Abdulrahman Al-Faihan

Personal information
- Nationality: Kuwaiti
- Born: 24 June 1986 (age 40)

Sport
- Country: Kuwait
- Sport: Shooting
- Event: Trap

Medal record
Men's shooting
Representing Kuwait
World Championships
| Gold medal – first place | 2007 Nicosia | Trap team |
| Gold medal – first place | 2018 Changwon | Trap team |
| Silver medal – second place | 2014 Granada | Trap team |
| Silver medal – second place | 2019 Lonato del Garda | Trap team |
| Bronze medal – third place | 2018 Changwon | Trap |
Asian Games
| Gold medal – first place | 2006 Doha | Trap team |
| Silver medal – second place | 2014 Incheon | Trap team |
| Silver medal – second place | 2022 Hangzhou | Trap team |
Asian Championships
| Gold medal – first place | 2015 Kuwait City | Trap team |
| Gold medal – first place | 2019 Doha | Mixed trap team |
| Gold medal – first place | 2025 Shymkent | Trap team |
| Silver medal – second place | 2007 Kuwait City | Trap team |
Asian Shotgun Championships
| Gold medal – first place | 2008 Jaipur | Trap |
| Gold medal – first place | 2009 Almaty | Trap team |
| Gold medal – first place | 2014 Al Ain | Trap |
| Gold medal – first place | 2017 Astana | Trap |
| Gold medal – first place | 2017 Astana | Trap team |
| Gold medal – first place | 2018 Kuwait City | Trap team |
| Silver medal – second place | 2012 Patiala | Trap team |
| Silver medal – second place | 2013 Almaty | Trap team |
| Silver medal – second place | 2018 Kuwait City | Mixed trap team |
| Silver medal – second place | 2019 Almaty | Trap team |
| Silver medal – second place | 2022 Almaty | Trap team |
| Bronze medal – third place | 2016 Abu Dhabi | Trap |
| Bronze medal – third place | 2024 Kuwait City | Trap team |
Islamic Solidarity Games
| Gold medal – first place | 2021 Konya | Trap |
Representing the Athletes from Kuwait
Asian Games
| Gold medal – first place | 2010 Guangzhou | Trap team |

= Abdulrahman Al-Faihan =

Kuwaiti sport shooter (born 1986)

Abdulrahman Al Faihan (born 24 June 1986) is a Kuwaiti sport shooter who competed in the Men's Trap Shooting competition in the 2016 Summer Olympics.
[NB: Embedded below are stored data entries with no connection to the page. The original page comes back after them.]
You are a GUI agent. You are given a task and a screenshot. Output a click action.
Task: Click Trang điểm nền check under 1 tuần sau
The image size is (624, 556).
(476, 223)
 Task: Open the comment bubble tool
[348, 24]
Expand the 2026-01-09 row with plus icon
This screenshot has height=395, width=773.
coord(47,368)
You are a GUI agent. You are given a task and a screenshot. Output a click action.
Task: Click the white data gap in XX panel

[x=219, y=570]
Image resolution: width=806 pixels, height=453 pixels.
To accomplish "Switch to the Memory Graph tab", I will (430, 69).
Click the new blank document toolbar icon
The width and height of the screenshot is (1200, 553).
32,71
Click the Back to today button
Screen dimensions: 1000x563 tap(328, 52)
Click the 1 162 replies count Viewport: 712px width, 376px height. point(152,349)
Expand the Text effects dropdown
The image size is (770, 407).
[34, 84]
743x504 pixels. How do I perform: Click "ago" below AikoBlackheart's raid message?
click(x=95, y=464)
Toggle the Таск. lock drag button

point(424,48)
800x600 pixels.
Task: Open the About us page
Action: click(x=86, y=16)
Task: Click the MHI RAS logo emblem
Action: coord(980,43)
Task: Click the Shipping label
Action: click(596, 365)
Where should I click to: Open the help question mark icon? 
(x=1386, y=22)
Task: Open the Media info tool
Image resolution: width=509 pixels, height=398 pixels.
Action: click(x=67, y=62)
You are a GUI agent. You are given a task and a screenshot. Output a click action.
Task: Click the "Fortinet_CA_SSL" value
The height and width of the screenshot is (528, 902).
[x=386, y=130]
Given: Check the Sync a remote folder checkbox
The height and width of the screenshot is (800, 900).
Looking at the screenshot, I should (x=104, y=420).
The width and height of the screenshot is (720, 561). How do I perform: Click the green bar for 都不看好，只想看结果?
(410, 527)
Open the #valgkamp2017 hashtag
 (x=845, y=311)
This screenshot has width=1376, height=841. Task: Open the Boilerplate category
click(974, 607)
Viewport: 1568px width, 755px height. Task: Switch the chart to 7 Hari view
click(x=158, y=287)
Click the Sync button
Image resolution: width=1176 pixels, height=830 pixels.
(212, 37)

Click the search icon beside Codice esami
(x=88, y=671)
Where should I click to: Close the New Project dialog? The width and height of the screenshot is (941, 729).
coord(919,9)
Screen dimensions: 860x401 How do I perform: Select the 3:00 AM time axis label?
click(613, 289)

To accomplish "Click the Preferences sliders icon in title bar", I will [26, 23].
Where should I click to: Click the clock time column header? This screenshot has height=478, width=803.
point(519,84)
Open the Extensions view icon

He participated within the Independent Olympic Athletes team.

==Career==
In January 2016 he won a gold medal and an Olympic quota place while competing under the ISSF flag at the 2016 Asian Olympic Qualifying Tournament in New Delhi, India. The IOC had imposed a suspension on the Kuwait Olympic Committee in October 2015 as a result of legislation brought in by the Kuwaiti government that could have affected the autonomy of sporting organizations in the country.